Africa Twin Forum - POLAND (http://africatwin.com.pl/index.php)
-   Trochę dalej (http://africatwin.com.pl/forumdisplay.php?f=76)
-   -   Radosny azjatycki trójkącik [Wietnam 2016] (http://africatwin.com.pl/showthread.php?t=26290)

mikelos 24.04.2016 21:31

Cytat:

Napisał zbyszek (Post 480654)
Tak mi się skojarzyło :haha2::haha2::haha2:

Ba, tych trzech radosnych idiotów było moją główną inspiracją by ruszyć do Wietnamu :)

szarik 24.04.2016 22:00

Ekhmm , nieśmiało acz stanowczo zauważam że od ponad 24 h nic nowego w wątku :oldman: a :lukacz: się chce.

mikelos 25.04.2016 13:50

Ciągle morze...

Poranek, otwieram oczy, czyli jednak nie umarłem po tej cudnej pastylce - uff.

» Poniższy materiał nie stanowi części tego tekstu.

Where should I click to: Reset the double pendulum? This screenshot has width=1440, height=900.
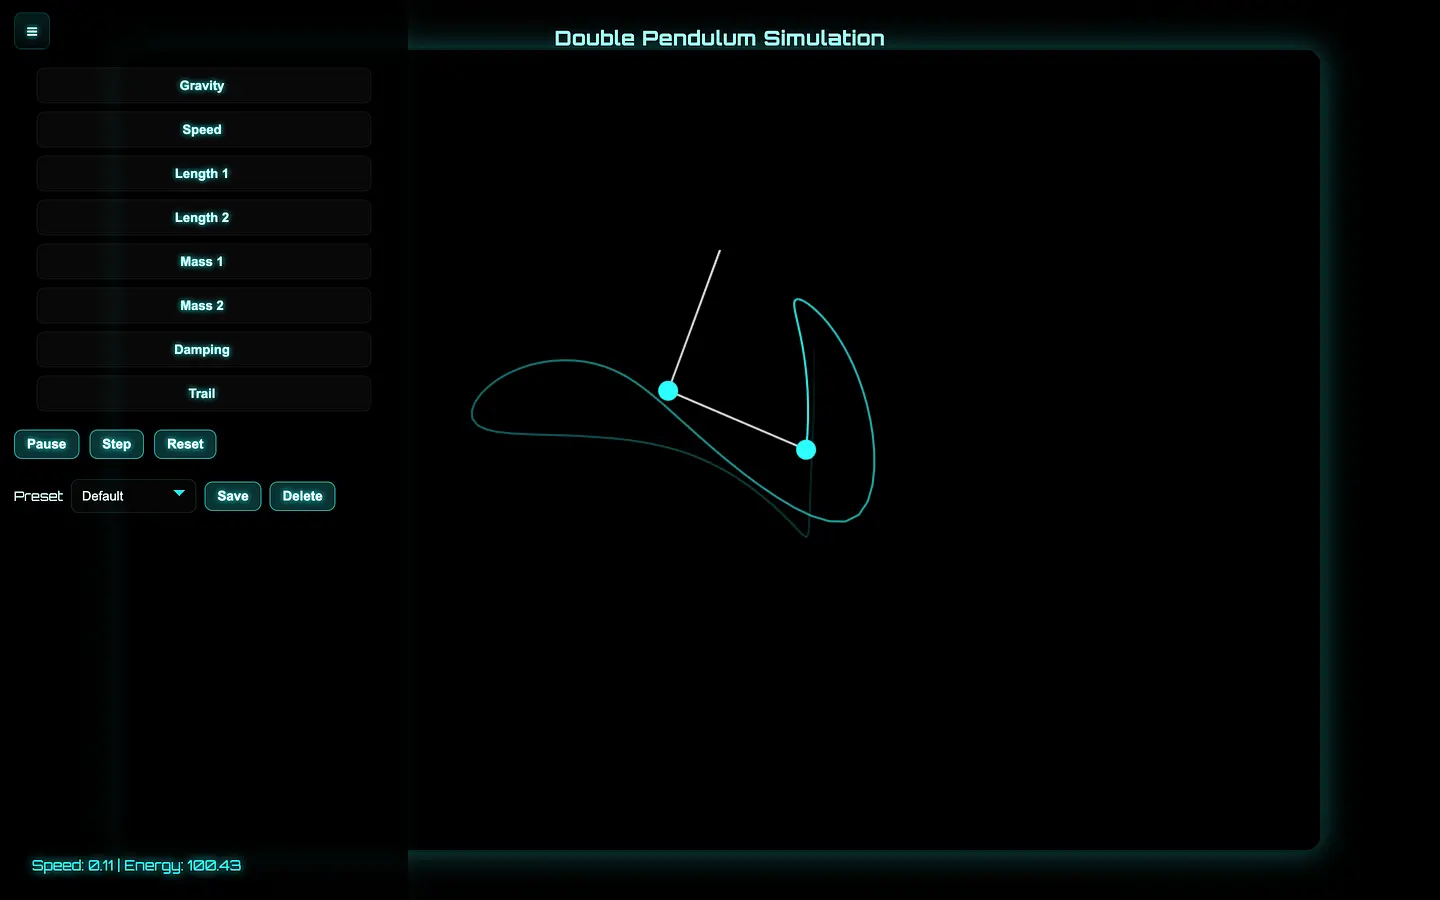184,444
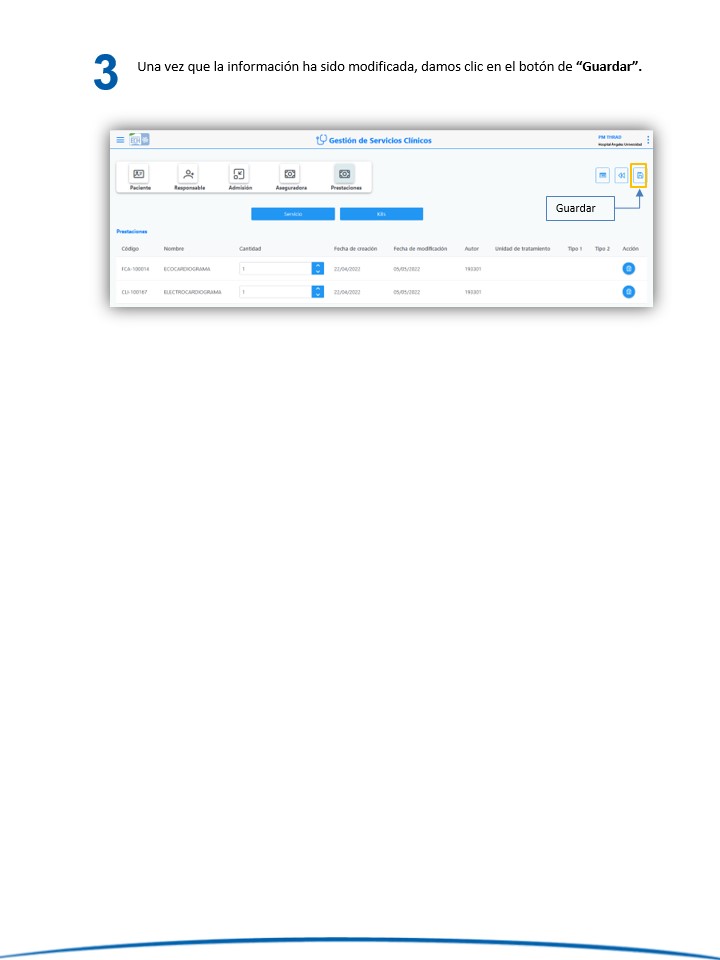Click the rewind back arrow icon
This screenshot has height=960, width=720.
click(x=621, y=175)
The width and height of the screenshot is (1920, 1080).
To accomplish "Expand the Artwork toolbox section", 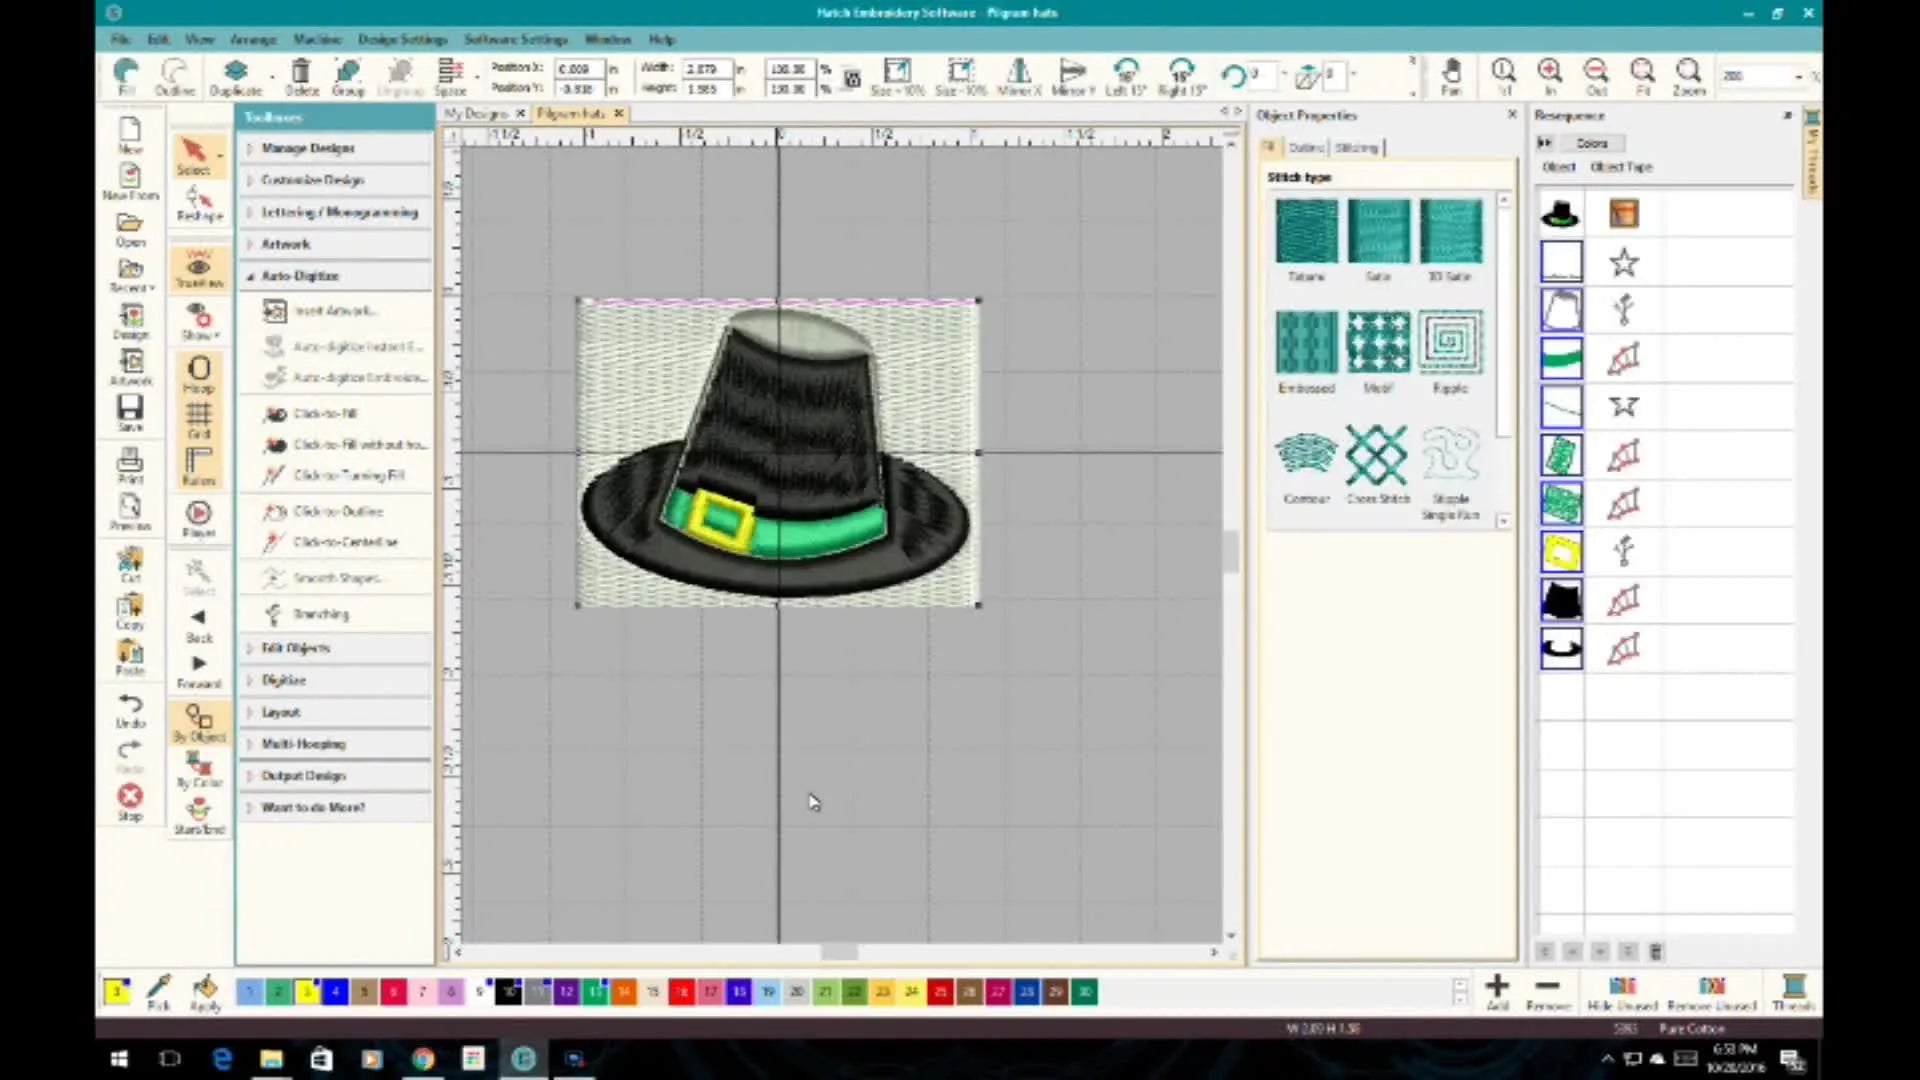I will (286, 243).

Byłby wstyd przed żoną, "denat spał w jednym łóżku z drugim facetem". Wyszło by, że jesteśmy zboki, zrylce i zwyrodnialce. Poranne modły przy motocyklach, kawa i lecimy na lekko, bez bagaży, do miasteczka, sprawdzić jak tam czuje się moje moto.

https://lh3.googleusercontent.com/BT...Q=w970-h644-no

Po drodze chłopaki zaglądają do banku wymienić trochę zielonych na lokalne talary. Mimo kolejki, urzędniczki wywołują ich i obsługują poza kolejnością. Nikt się nie krzywi, nie marudzi - czujemy się jak Yeti - wszyscy słyszeli, nikt nie widział.

https://lh3.googleusercontent.com/BP...w=w970-h644-no

Kurcze, u nich wiosna na całego, skwer w centrum miasteczka pachnie i bzyczy. Ze wstrętem myślę o pogodzie w kraju.

https://lh3.googleusercontent.com/TK...w=w970-h644-no

Wpadamy do naszego serwismena. Warsztat spełnia wymogi autoryzacji Hondy - ma kompresor i miski w których trzyma się wszelakie klucze. Betonowa podłoga, to już luksus. Lagi się jeszcze robią. Przy okazji podziwiam luz w przedniej piaście między łożyskiem a łożem. Blaszka wycięta z puszki po cocacolii rozwiązuje temat.

https://lh3.googleusercontent.com/xK...g=w970-h644-no

Nic tu po nas, idziemy coś zszamać na miasto i porobić foty. Niestety nasz wieczorny punkt gastronomiczny jeszcze nie działa, trzeba szukać dalej.

https://lh3.googleusercontent.com/Bn...A=w970-h644-no

Nasza głodna męska intuicja podpowiada nam, że gdzieś w okolicach bazaru musi być rano jakieś papu. Targ, przynajmniej w małych miasteczkach, jest domeną kobiet. Facet to rzadki widok, a białas to już zupełnie. Przepycham się między straganami, ku uciesze przekupek robię im foty.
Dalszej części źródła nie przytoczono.